Ровно в пять часов доложили государю о Клейнмихеле с Шервудом. Государь обедал; велел подождать и досидел до конца обеда с таким спокойным видом, что никто ничего не заметил; потом встал, вышел в приёмную, поздоровался с Клейнмихелем и, едва взглянув на Шервуда, велел ему пройти в кабинет. Клейнмихель остался в приёмной – соседней комнате.
Войдя в кабинет, государь запер дверь и закрыл окно, выходившее в сад; там всё ещё слышались гаммы, и птица плакала. Сел за письменный стол, взял карандаш, бумагу и, наклонившись низко, не глядя на Шервуда, начал выводить узор – палочки, крестики, петельки. Шервуд стоял против него, вытянувшись, руки по швам.
– Не того ли ты Шервуда сын, которого я знаю, – в Москве на Александровской фабрике служит?
– Того самого, ваше величество!
– Не русский?
– Никак нет, англичанин.
– Где родился?
– В Кенте, близ Лондона.
– Каких лет в Россию приехал?
– Двух лет, вместе с родителем.
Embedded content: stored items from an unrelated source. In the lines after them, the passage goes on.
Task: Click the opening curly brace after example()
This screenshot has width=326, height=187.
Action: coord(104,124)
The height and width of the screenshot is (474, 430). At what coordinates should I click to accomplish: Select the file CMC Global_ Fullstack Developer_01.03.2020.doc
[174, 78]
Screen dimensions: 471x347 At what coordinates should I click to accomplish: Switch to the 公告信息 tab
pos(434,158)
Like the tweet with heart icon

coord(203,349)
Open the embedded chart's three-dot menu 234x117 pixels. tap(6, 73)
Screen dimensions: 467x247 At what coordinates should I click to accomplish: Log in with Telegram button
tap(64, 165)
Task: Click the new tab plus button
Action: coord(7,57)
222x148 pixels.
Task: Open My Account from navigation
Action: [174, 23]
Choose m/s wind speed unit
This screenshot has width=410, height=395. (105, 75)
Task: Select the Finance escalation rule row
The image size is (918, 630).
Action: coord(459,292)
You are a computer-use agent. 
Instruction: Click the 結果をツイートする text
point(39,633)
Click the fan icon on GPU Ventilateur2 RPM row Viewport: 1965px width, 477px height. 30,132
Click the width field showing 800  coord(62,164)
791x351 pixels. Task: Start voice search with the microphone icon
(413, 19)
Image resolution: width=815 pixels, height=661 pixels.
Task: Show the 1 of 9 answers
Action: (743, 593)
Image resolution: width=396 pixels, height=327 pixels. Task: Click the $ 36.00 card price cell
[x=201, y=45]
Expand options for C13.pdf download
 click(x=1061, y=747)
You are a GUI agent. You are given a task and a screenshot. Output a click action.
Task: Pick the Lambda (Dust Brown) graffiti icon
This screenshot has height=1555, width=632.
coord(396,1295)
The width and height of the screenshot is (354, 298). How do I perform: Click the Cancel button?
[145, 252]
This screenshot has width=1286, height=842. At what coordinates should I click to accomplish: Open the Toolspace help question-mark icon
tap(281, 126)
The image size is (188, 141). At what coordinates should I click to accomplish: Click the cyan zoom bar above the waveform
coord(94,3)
В 1800 году отец мой выписан блаженной памяти покойным государем императором Павлом Петровичем и первый основал в России суконные фабрики.
– Говорите по-английски?
– Так точно, ваше величество!
Вопрос и ответ сделаны были по-английски. «Кажется, не врёт», – подумал государь.
– Что же ты хотел мне сказать?
– Я полагаю государь, что против спокойствия России и вашего императорского величества существует заговор.
– Почему ты так полагаешь?
В первый раз, подняв глаза от бумаги, взглянул на Шервуда.
Ничего особенного: лицо как лицо; неопределённое, незначительное, без особых примет, чистое, как говорится в паспортах.
Шервуд начал рассказывать беседу двух членов Южного тайного общества, поручика графа Булгари[262] и прапорщика Вадковского, подслушанную у двери, в чужой квартире, в городе Ахтырке, Полтавской губернии. Вадковский[263] предлагал конституцию. Булгари смеялся: «Для русских медведей конституция? Да ты с ума сошёл! Верно, забыл, какая у нас династия, – ну куда их девать?» А Вадковский: «Как, говорит, куда девать?..»
Шервуд остановился.
– Простите, ваше величество… страшно вымолвить…
– Ничего, говори, – сказал государь, ещё раз взглянув на него: лицо бледное, мокрое от пота, безжизненно, как те гипсовые маски, что снимают с покойников; только левый глаз щурится, – должно быть, в нём судорога, – как будто подмигивает. И это очень противно. «Экий хам! – вдруг подумал государь и сам удивился своему отвращению. – Это потому, что я знаю, что доносчик».
Опустив глаза, опять принялся за крестики, палочки, петельки.
– «Как, говорит, куда девать? – подмигнул Шервуд. – Перерезать!»
Государь пожал плечами.
– Ну, что же дальше?
Он почему-то был уверен, что слово «перерезать» не было сказано.
– Когда остались мы одни, Вадковский подошёл ко мне и, немного изменившись в лице, говорит: «Господин Шервуд, будьте мне другом. Я вам вверю важную тайну». – «Что касается до тайн, говорю, прошу не спешить: я не люблю ничего тайного». – «Нет, говорит, общество наше без вас быть не должно». – «Здесь, говорю, не время и не место, а даю вам честное слово, что приеду к вам, где вы стоите с полком».